(Beginning of The data)

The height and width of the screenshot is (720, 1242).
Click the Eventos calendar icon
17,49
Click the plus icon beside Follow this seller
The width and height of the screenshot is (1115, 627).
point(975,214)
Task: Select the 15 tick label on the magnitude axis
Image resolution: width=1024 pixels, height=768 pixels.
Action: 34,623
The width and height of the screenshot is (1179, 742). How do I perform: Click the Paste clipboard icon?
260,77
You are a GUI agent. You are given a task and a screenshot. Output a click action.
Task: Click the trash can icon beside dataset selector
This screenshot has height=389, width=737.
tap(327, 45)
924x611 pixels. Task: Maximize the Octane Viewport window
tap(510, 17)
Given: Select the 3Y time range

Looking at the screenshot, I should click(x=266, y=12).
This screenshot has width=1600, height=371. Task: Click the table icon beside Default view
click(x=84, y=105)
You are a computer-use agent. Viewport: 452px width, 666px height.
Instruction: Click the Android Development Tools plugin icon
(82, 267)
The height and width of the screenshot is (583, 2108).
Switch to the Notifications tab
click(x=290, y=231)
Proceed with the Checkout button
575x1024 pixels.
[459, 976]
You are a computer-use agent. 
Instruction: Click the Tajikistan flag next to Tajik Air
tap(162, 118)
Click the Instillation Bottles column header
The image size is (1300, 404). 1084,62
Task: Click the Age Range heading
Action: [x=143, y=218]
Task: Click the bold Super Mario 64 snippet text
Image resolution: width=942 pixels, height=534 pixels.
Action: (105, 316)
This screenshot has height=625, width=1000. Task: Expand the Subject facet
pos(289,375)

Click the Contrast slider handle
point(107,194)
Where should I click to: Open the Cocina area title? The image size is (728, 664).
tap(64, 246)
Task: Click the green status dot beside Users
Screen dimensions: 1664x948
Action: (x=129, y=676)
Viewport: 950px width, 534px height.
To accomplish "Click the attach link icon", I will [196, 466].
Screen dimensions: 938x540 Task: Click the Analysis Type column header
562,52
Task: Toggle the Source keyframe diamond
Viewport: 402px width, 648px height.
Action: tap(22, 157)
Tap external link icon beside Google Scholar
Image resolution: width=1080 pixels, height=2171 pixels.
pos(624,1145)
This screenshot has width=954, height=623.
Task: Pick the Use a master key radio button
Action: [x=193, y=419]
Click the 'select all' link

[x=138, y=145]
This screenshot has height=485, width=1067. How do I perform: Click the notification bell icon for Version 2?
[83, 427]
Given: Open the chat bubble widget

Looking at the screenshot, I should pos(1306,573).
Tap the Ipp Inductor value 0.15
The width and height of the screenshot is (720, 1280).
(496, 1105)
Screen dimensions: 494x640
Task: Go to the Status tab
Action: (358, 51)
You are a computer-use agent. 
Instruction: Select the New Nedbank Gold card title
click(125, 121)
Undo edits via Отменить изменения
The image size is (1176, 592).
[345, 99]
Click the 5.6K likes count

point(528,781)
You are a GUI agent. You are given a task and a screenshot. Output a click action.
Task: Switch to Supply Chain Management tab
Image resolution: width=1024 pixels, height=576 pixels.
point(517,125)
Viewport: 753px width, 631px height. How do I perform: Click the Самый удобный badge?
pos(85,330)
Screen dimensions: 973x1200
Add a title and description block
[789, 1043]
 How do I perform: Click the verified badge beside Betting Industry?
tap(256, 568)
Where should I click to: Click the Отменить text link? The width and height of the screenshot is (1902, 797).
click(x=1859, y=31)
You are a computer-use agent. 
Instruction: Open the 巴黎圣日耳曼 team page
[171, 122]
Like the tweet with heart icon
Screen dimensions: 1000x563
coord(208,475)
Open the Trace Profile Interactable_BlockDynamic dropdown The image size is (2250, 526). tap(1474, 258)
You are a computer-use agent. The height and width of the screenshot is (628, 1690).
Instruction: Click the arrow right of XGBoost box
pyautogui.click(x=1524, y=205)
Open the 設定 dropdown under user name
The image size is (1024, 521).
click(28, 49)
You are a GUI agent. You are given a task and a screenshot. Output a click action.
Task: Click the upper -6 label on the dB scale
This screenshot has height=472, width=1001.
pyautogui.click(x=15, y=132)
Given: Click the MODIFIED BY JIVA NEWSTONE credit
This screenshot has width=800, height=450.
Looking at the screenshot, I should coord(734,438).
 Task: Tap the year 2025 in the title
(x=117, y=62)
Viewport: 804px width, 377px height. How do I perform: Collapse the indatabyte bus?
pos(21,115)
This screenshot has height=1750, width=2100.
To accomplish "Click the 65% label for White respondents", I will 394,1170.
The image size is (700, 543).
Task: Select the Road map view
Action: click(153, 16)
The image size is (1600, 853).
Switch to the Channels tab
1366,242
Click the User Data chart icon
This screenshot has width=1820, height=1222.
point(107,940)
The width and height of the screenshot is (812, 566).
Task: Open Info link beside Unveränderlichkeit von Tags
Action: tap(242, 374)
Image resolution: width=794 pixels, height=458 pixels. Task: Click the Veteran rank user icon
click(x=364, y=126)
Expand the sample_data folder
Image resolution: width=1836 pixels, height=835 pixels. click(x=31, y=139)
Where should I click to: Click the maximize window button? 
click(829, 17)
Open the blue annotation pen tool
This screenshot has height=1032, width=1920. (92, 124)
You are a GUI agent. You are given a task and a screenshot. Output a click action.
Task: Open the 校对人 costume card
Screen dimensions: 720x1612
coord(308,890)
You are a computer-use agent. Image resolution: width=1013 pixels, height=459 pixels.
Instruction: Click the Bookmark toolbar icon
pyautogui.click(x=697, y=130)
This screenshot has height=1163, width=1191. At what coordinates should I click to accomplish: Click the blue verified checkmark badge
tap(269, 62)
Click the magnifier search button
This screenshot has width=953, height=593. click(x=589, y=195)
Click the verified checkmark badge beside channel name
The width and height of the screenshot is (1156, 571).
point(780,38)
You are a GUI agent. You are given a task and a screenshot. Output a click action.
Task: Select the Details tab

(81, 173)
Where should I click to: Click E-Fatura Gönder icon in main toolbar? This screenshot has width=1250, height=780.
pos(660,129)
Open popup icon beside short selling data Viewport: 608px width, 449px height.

(End of The data)

> [Your assignment] An exact copy of all the entries is what's needed; write it out.

> [Completed task]
The height and width of the screenshot is (720, 1242).
Click the Eventos calendar icon
17,49
Click the plus icon beside Follow this seller
The width and height of the screenshot is (1115, 627).
point(975,214)
Task: Select the 15 tick label on the magnitude axis
Image resolution: width=1024 pixels, height=768 pixels.
Action: 34,623
The width and height of the screenshot is (1179, 742). How do I perform: Click the Paste clipboard icon?
260,77
You are a GUI agent. You are given a task and a screenshot. Output a click action.
Task: Click the trash can icon beside dataset selector
This screenshot has height=389, width=737.
tap(327, 45)
924x611 pixels. Task: Maximize the Octane Viewport window
tap(510, 17)
Given: Select the 3Y time range

Looking at the screenshot, I should click(x=266, y=12).
This screenshot has width=1600, height=371. Task: Click the table icon beside Default view
click(x=84, y=105)
You are a computer-use agent. Viewport: 452px width, 666px height.
Instruction: Click the Android Development Tools plugin icon
(82, 267)
The height and width of the screenshot is (583, 2108).
Switch to the Notifications tab
click(x=290, y=231)
Proceed with the Checkout button
575x1024 pixels.
[459, 976]
You are a computer-use agent. 
Instruction: Click the Tajikistan flag next to Tajik Air
tap(162, 118)
Click the Instillation Bottles column header
The image size is (1300, 404). 1084,62
Task: Click the Age Range heading
Action: [x=143, y=218]
Task: Click the bold Super Mario 64 snippet text
Image resolution: width=942 pixels, height=534 pixels.
Action: (105, 316)
This screenshot has height=625, width=1000. Task: Expand the Subject facet
pos(289,375)

Click the Contrast slider handle
point(107,194)
Where should I click to: Open the Cocina area title? The image size is (728, 664).
tap(64, 246)
Task: Click the green status dot beside Users
Screen dimensions: 1664x948
Action: (x=129, y=676)
Viewport: 950px width, 534px height.
To accomplish "Click the attach link icon", I will [196, 466].
Screen dimensions: 938x540 Task: Click the Analysis Type column header
562,52
Task: Toggle the Source keyframe diamond
Viewport: 402px width, 648px height.
Action: tap(22, 157)
Tap external link icon beside Google Scholar
Image resolution: width=1080 pixels, height=2171 pixels.
pos(624,1145)
This screenshot has width=954, height=623.
Task: Pick the Use a master key radio button
Action: [x=193, y=419]
Click the 'select all' link

[x=138, y=145]
This screenshot has height=485, width=1067. How do I perform: Click the notification bell icon for Version 2?
[83, 427]
Given: Open the chat bubble widget

Looking at the screenshot, I should pos(1306,573).
Tap the Ipp Inductor value 0.15
The width and height of the screenshot is (720, 1280).
(496, 1105)
Screen dimensions: 494x640
Task: Go to the Status tab
Action: (358, 51)
You are a computer-use agent. 
Instruction: Select the New Nedbank Gold card title
click(125, 121)
Undo edits via Отменить изменения
The image size is (1176, 592).
[345, 99]
Click the 5.6K likes count

point(528,781)
You are a GUI agent. You are given a task and a screenshot. Output a click action.
Task: Switch to Supply Chain Management tab
Image resolution: width=1024 pixels, height=576 pixels.
point(517,125)
Viewport: 753px width, 631px height. How do I perform: Click the Самый удобный badge?
pos(85,330)
Screen dimensions: 973x1200
Add a title and description block
[789, 1043]
 How do I perform: Click the verified badge beside Betting Industry?
tap(256, 568)
Where should I click to: Click the Отменить text link? The width and height of the screenshot is (1902, 797).
click(x=1859, y=31)
You are a computer-use agent. 
Instruction: Open the 巴黎圣日耳曼 team page
[171, 122]
Like the tweet with heart icon
Screen dimensions: 1000x563
coord(208,475)
Open the Trace Profile Interactable_BlockDynamic dropdown The image size is (2250, 526). tap(1474, 258)
You are a computer-use agent. The height and width of the screenshot is (628, 1690).
Instruction: Click the arrow right of XGBoost box
pyautogui.click(x=1524, y=205)
Open the 設定 dropdown under user name
The image size is (1024, 521).
click(28, 49)
You are a GUI agent. You are given a task and a screenshot. Output a click action.
Task: Click the upper -6 label on the dB scale
This screenshot has height=472, width=1001.
pyautogui.click(x=15, y=132)
Given: Click the MODIFIED BY JIVA NEWSTONE credit
This screenshot has width=800, height=450.
Looking at the screenshot, I should coord(734,438).
 Task: Tap the year 2025 in the title
(x=117, y=62)
Viewport: 804px width, 377px height. How do I perform: Collapse the indatabyte bus?
pos(21,115)
This screenshot has height=1750, width=2100.
To accomplish "Click the 65% label for White respondents", I will 394,1170.
The image size is (700, 543).
Task: Select the Road map view
Action: click(153, 16)
The image size is (1600, 853).
Switch to the Channels tab
1366,242
Click the User Data chart icon
This screenshot has width=1820, height=1222.
point(107,940)
The width and height of the screenshot is (812, 566).
Task: Open Info link beside Unveränderlichkeit von Tags
Action: tap(242, 374)
Image resolution: width=794 pixels, height=458 pixels. Task: Click the Veteran rank user icon
click(x=364, y=126)
Expand the sample_data folder
Image resolution: width=1836 pixels, height=835 pixels. click(x=31, y=139)
Where should I click to: Click the maximize window button? 
click(829, 17)
Open the blue annotation pen tool
This screenshot has height=1032, width=1920. (92, 124)
You are a GUI agent. You are given a task and a screenshot. Output a click action.
Task: Open the 校对人 costume card
Screen dimensions: 720x1612
coord(308,890)
You are a computer-use agent. Image resolution: width=1013 pixels, height=459 pixels.
Instruction: Click the Bookmark toolbar icon
pyautogui.click(x=697, y=130)
This screenshot has height=1163, width=1191. At what coordinates should I click to accomplish: Click the blue verified checkmark badge
tap(269, 62)
Click the magnifier search button
This screenshot has width=953, height=593. click(x=589, y=195)
Click the verified checkmark badge beside channel name
The width and height of the screenshot is (1156, 571).
point(780,38)
You are a GUI agent. You are given a task and a screenshot. Output a click action.
Task: Select the Details tab

(81, 173)
Where should I click to: Click E-Fatura Gönder icon in main toolbar? This screenshot has width=1250, height=780.
pos(660,129)
Open popup icon beside short selling data Viewport: 608px width, 449px height.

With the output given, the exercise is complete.